*Your assignment*
Which lines of the records below contain the word "зажигалок"? Report each of them in full.

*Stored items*
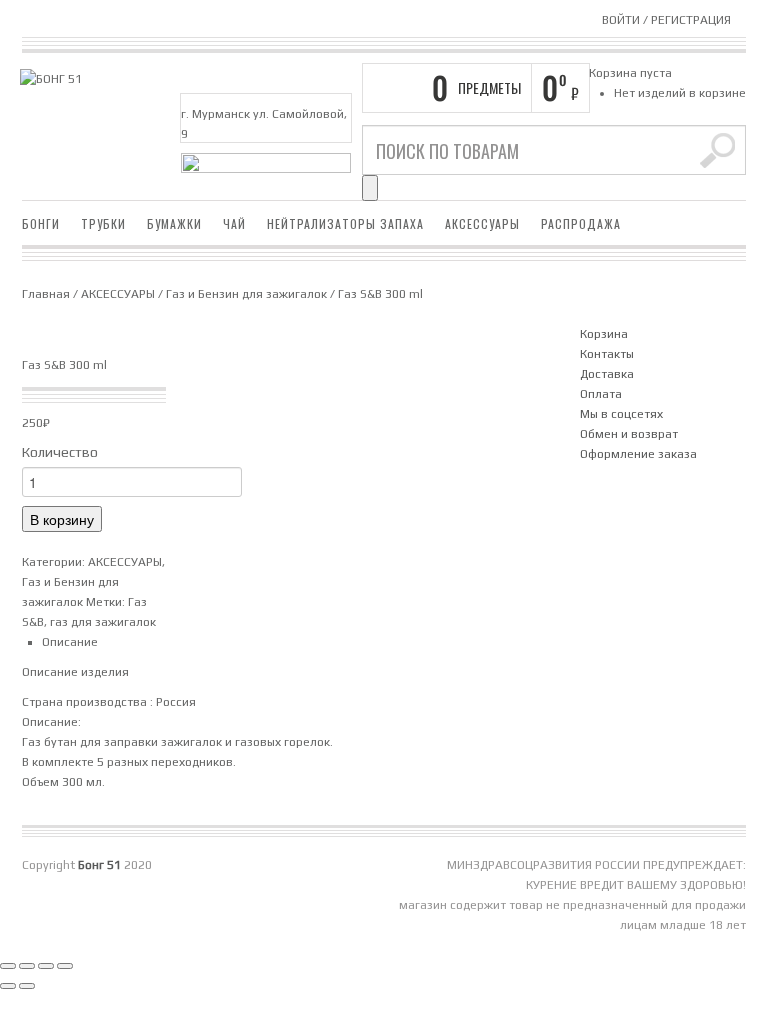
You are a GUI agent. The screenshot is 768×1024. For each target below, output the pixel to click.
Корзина (604, 334)
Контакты (607, 354)
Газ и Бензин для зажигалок (246, 294)
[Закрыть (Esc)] (65, 966)
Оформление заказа (638, 454)
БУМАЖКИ (174, 223)
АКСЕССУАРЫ (482, 223)
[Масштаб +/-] (8, 966)
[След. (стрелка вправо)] (27, 986)
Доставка (607, 374)
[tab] (301, 642)
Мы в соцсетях (621, 414)
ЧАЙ (234, 223)
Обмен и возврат (629, 434)
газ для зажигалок (103, 622)
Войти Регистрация (666, 20)
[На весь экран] (27, 966)
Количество (60, 452)
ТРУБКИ (103, 223)
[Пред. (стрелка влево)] (8, 986)
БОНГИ (41, 223)
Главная (46, 294)
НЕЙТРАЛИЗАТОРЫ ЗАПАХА (345, 223)
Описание (70, 642)
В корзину (62, 519)
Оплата (601, 394)
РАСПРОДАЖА (581, 223)
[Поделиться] (46, 966)
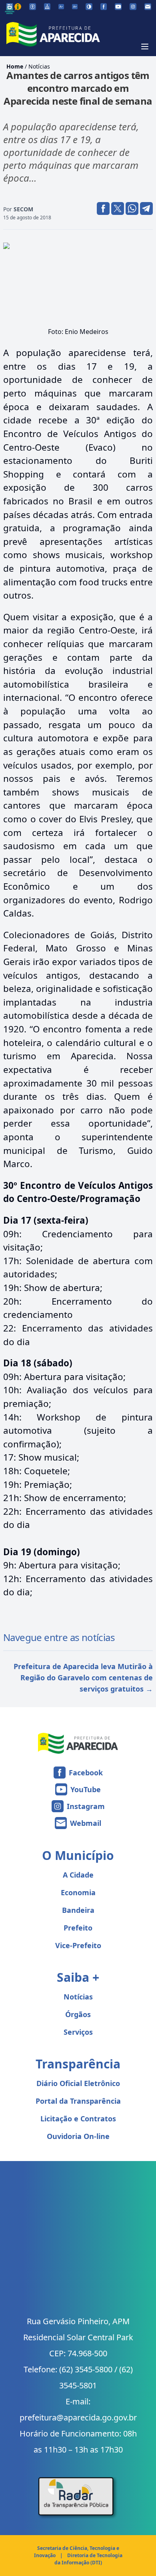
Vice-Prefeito (78, 1945)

*Answer space*
Газ и Бензин для зажигалок (246, 294)
газ для зажигалок (103, 622)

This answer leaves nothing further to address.